In order to troubleshoot the disappearing content, we created a copy of the site in our lab, and proceeded to test it, to see if we can replicate the issues.

The site is on the heavy side, with 210 modules and themes enabled. The site uses the Domain Access to server multiple sites from the same Drupal instance, each with its own sub-domain. It also has a full e-commerce store using Ubercart. And of course, other widely used modules are on the site, including Panels, Views and Organic Groups.

We found that indeed, on many pages of the site, the content did not show up. That is, anything in the "Content" region of the theme did not show up. Also, some other blocks were not showing as well.

Investigating further revealed the main issues was a totally inefficient way the site was developed: many pages were created as blocks (instead of nodes), all of them in the "Content" region. Then the Block Visibility setting is set to a different URL for each page.

Because of the way Drupal processes blocks, it has to go through all blocks that are enabled, and create the content for each, then only display the ones that visibility settings say are visible.

This was confirmed because of the high memory usage. Even a setting of 192 MB for memory_limit for PHP did not work. Only having it to 256MB did work. Finally the site was functional!

As for the speed issue, we tuned the entire LAMP stack to have the optimal performance possible with Drupal. This is something we do as a service for clients: Drupal Server Provisioning Service: Installation, Configuration and Tuning.

Old Hosting Setup

The hosting that was used by the site previously was on a shared host using cPanel. cPanel imposes specific versions of the LAMP stack, and therefore is hard to tune well for complex applications like sites created with Drupal.

Moreover, the shared host was charging a substantial amount per month for filtering SPAM emails.

Inexpensive Hosting With Optimal Tuning

Because the site is for a non-profit entity, they did qualify for free Google Apps, with Gmail handling the email for the site, and filtering spam at no cost.

We then recommended a very inexpensive, $20 a month, VPS at Linode, installed the LAMP stack from scratch (Linux, Apache, PHP, MySQL), configured it all for Drupal, and tuned it optimally.

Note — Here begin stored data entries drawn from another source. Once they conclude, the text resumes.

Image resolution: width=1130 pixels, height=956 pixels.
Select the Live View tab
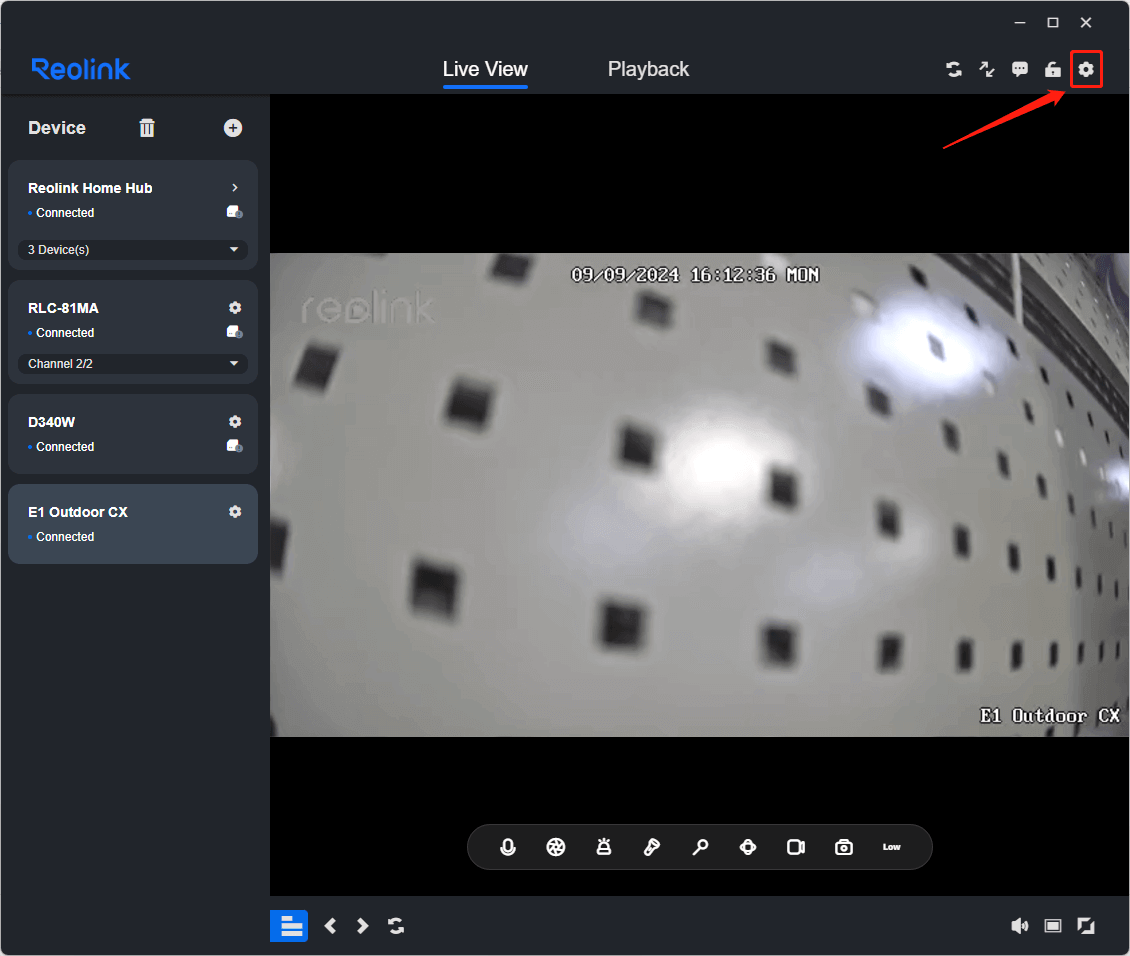click(x=485, y=69)
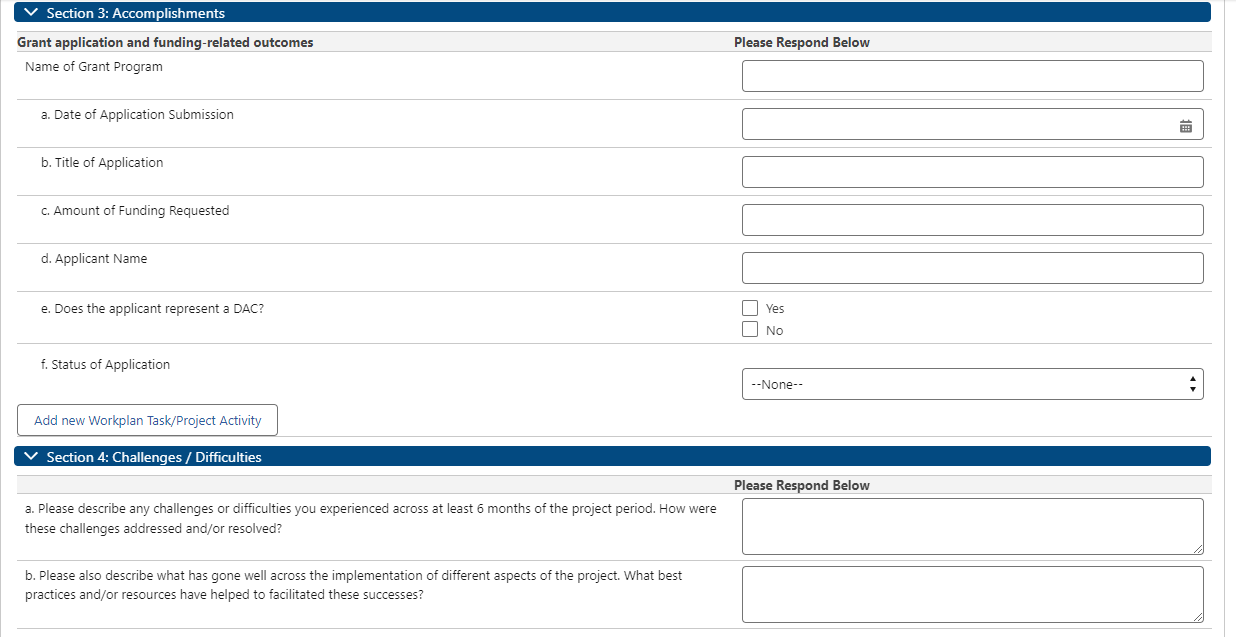Click Add new Workplan Task/Project Activity button
Image resolution: width=1236 pixels, height=637 pixels.
tap(147, 420)
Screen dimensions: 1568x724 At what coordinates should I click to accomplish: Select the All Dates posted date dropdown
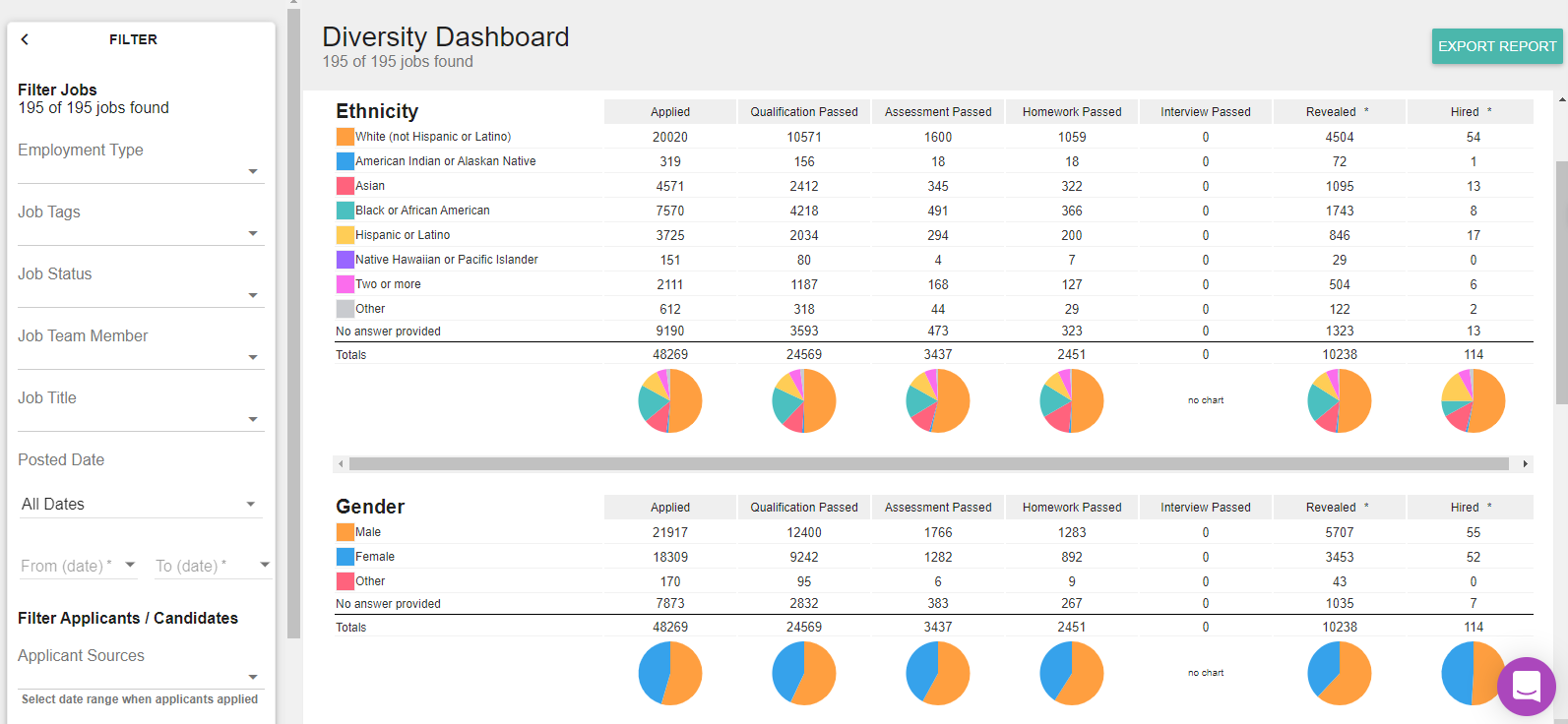pos(140,505)
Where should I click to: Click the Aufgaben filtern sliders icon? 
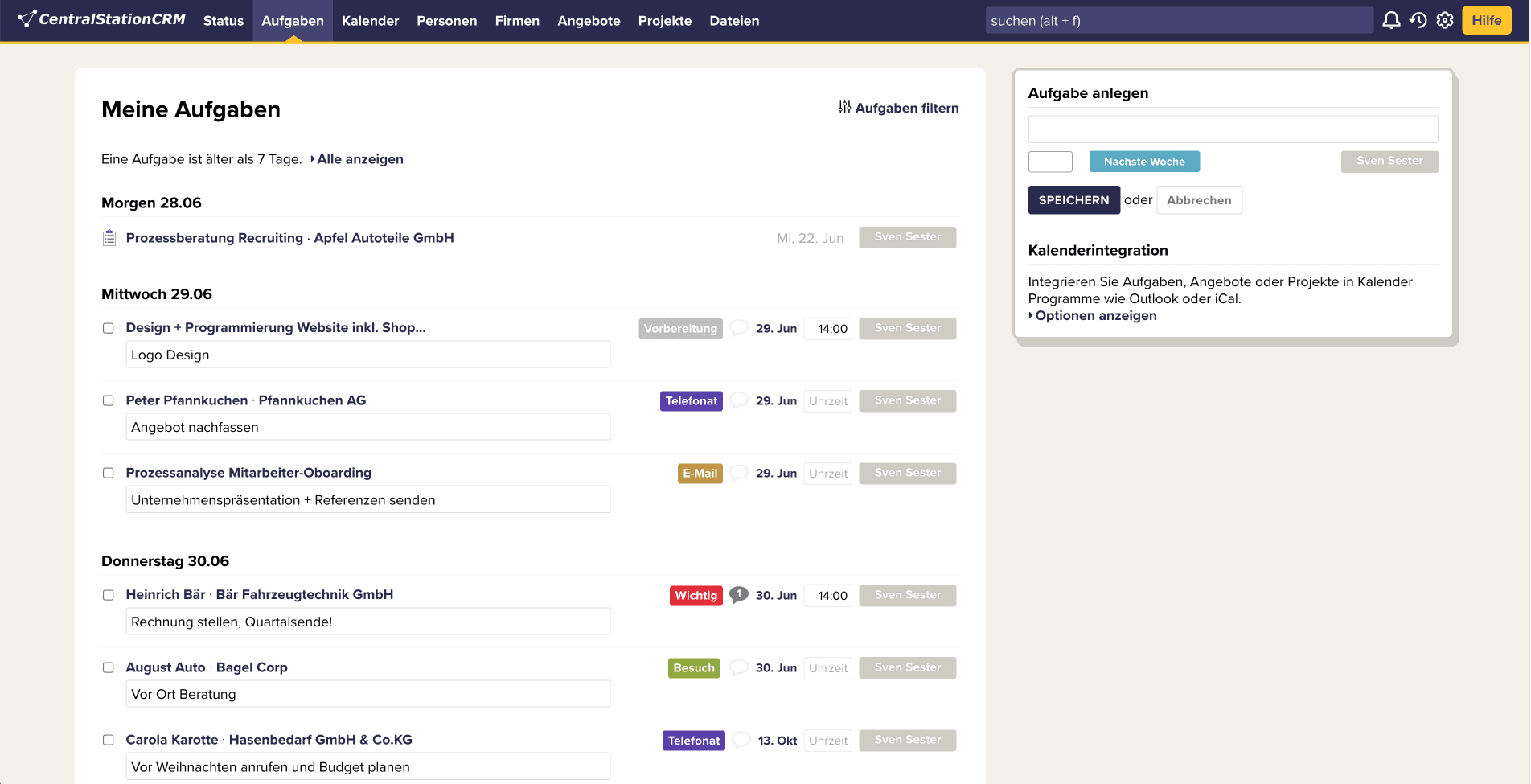point(844,107)
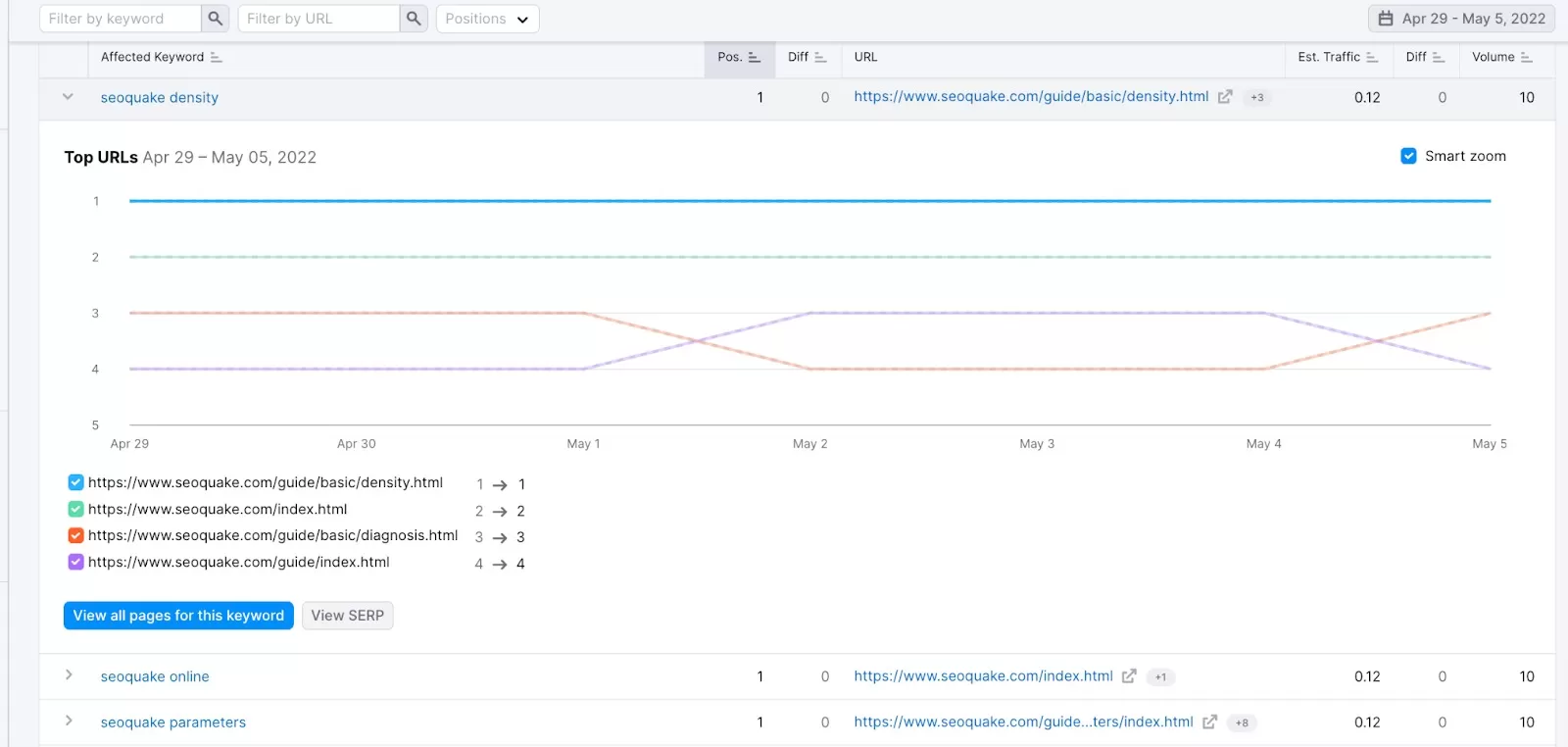
Task: Click the URL filter search magnifier icon
Action: [x=414, y=19]
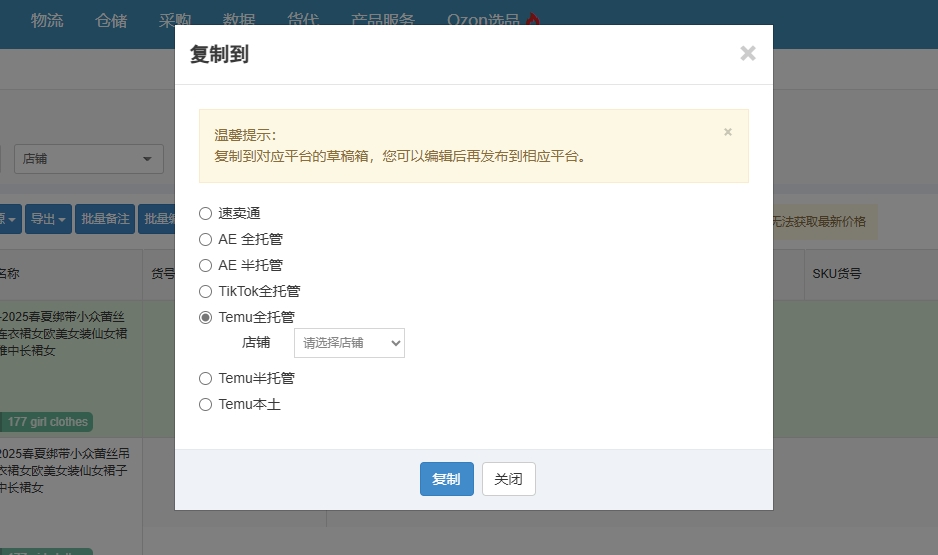Screen dimensions: 938x555
Task: Pick the TikTok全托管 platform option
Action: (x=206, y=291)
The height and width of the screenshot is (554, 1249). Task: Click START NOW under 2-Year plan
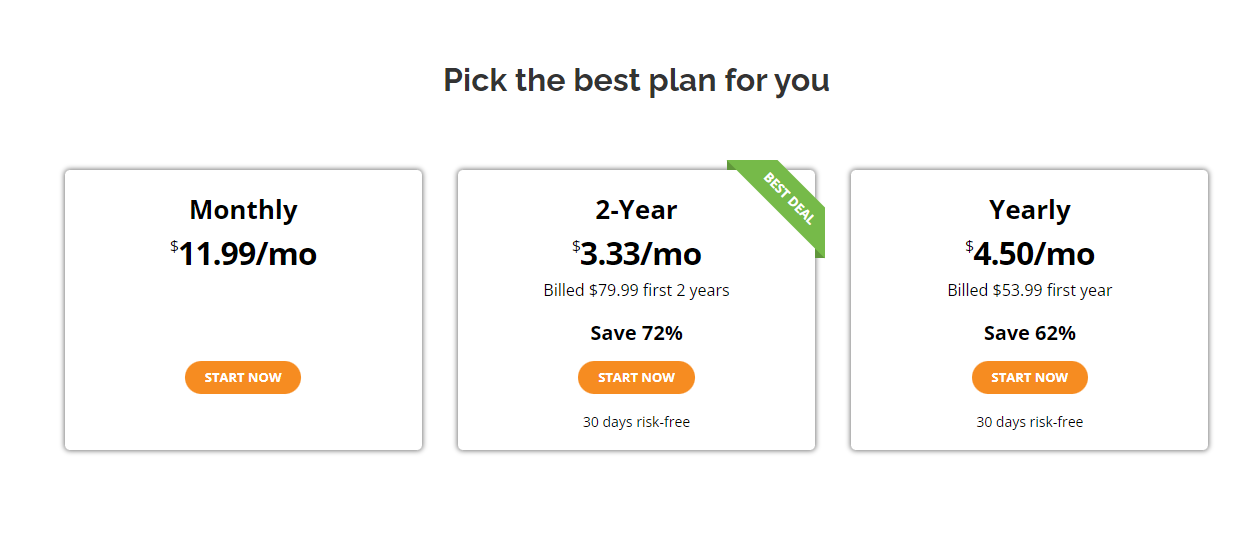tap(636, 377)
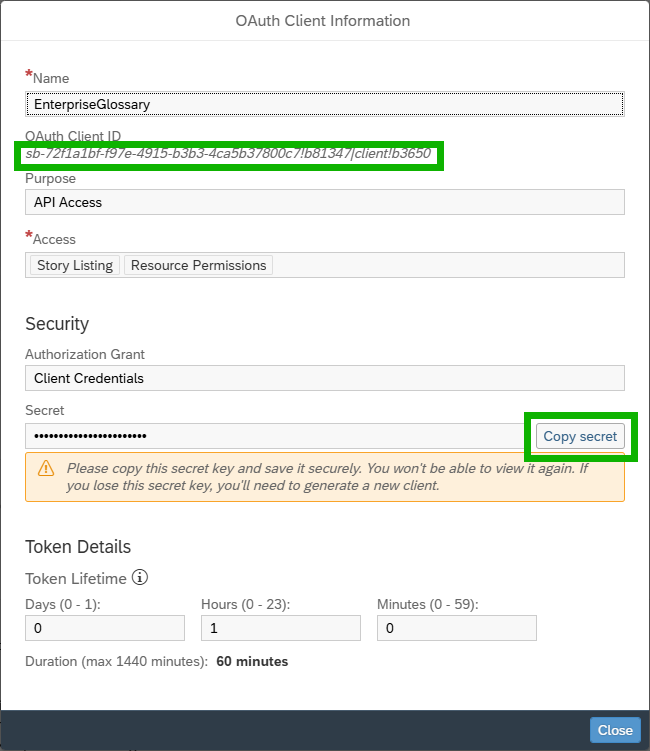Select the Resource Permissions access token

pyautogui.click(x=198, y=265)
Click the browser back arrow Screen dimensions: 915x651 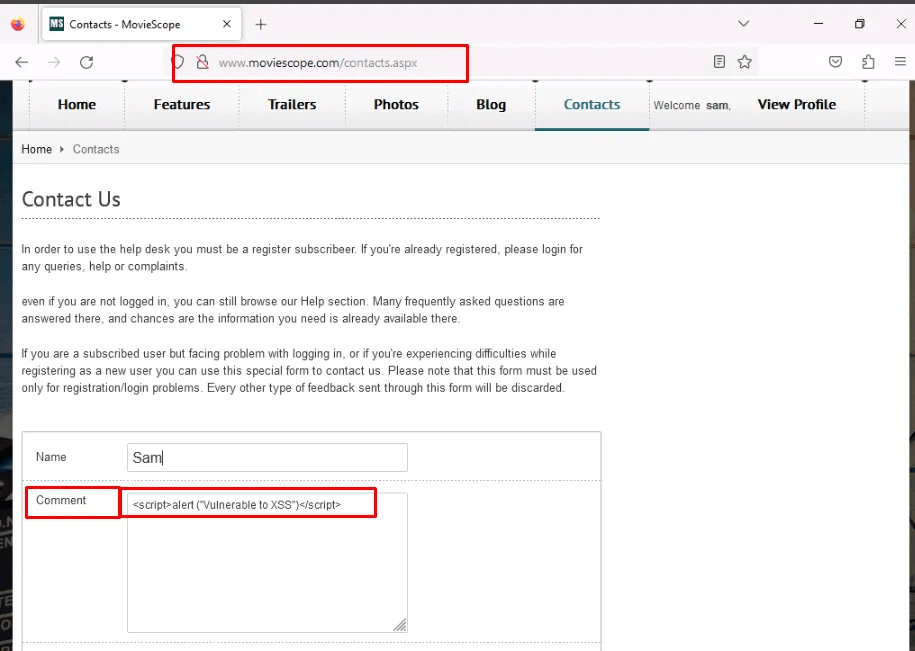[x=21, y=62]
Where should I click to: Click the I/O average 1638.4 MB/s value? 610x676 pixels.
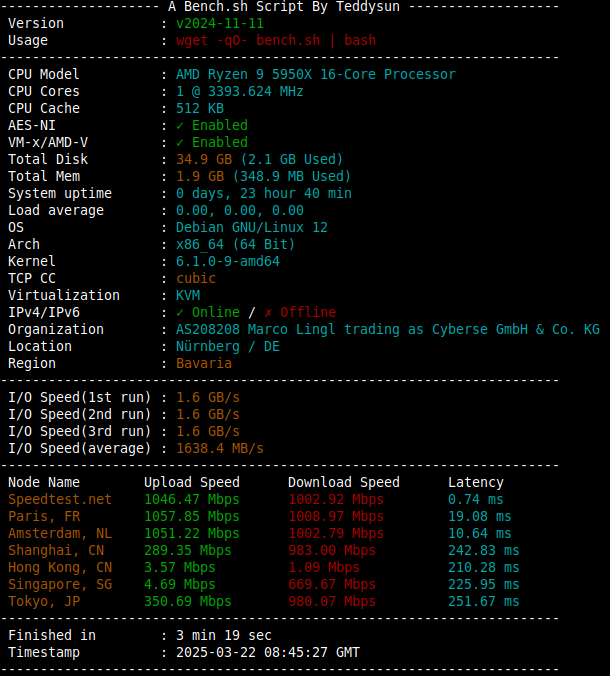click(x=220, y=449)
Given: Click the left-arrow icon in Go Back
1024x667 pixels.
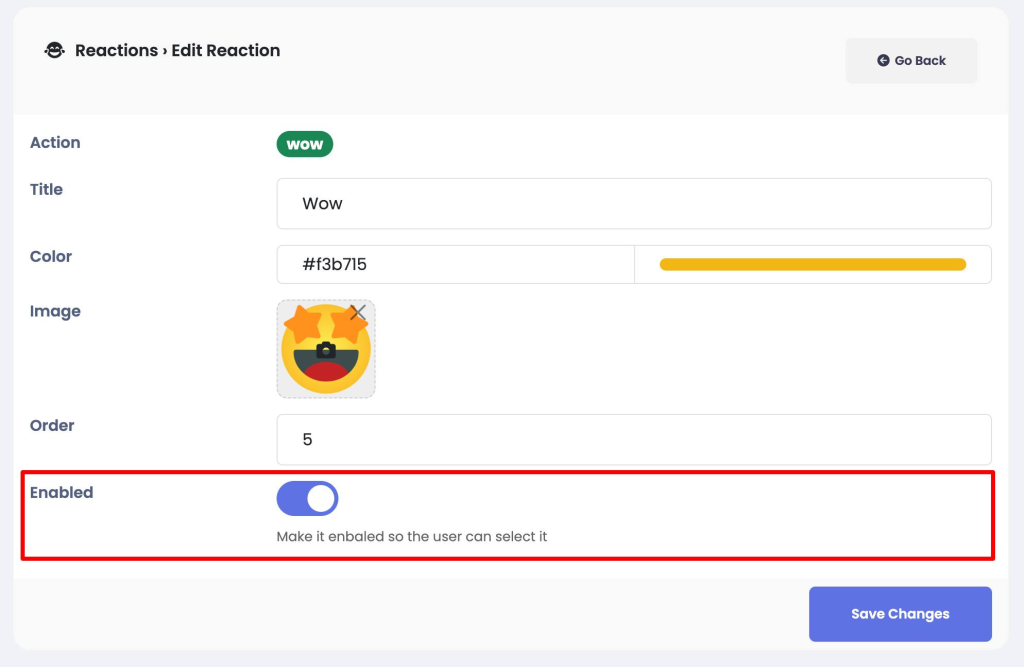Looking at the screenshot, I should point(883,60).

We also included some performance and resource monitoring tools (including Munin), web statstics (Awstats), and the latest Drush version.

Other Configuration

Due to the memory constraints (2GB), we decided to configure the web site without Varnish, as we do occasionally. The page cache being disabled, as the client needs, contributed to that decision. We did configure memcached though, so as to speed up the other non-optional cached parts in Drupal.

Simple and Fast

We also did not use any complicated or expensive components or services, such as a Content Delivery Network (CDN), since we already achieved very good performance with minimal complexity and cost.

Performance Results

Here are the results of the old server, and the new server after we configured and tuned it optimally for Drupal. The times are in milliseconds.

            Old     New
/           2,706   572
/about      2,063   430
[redacted]  2,235   455
[redacted]  2,437   457

As you can see, this is significantly faster than before, and the client is very happy with it.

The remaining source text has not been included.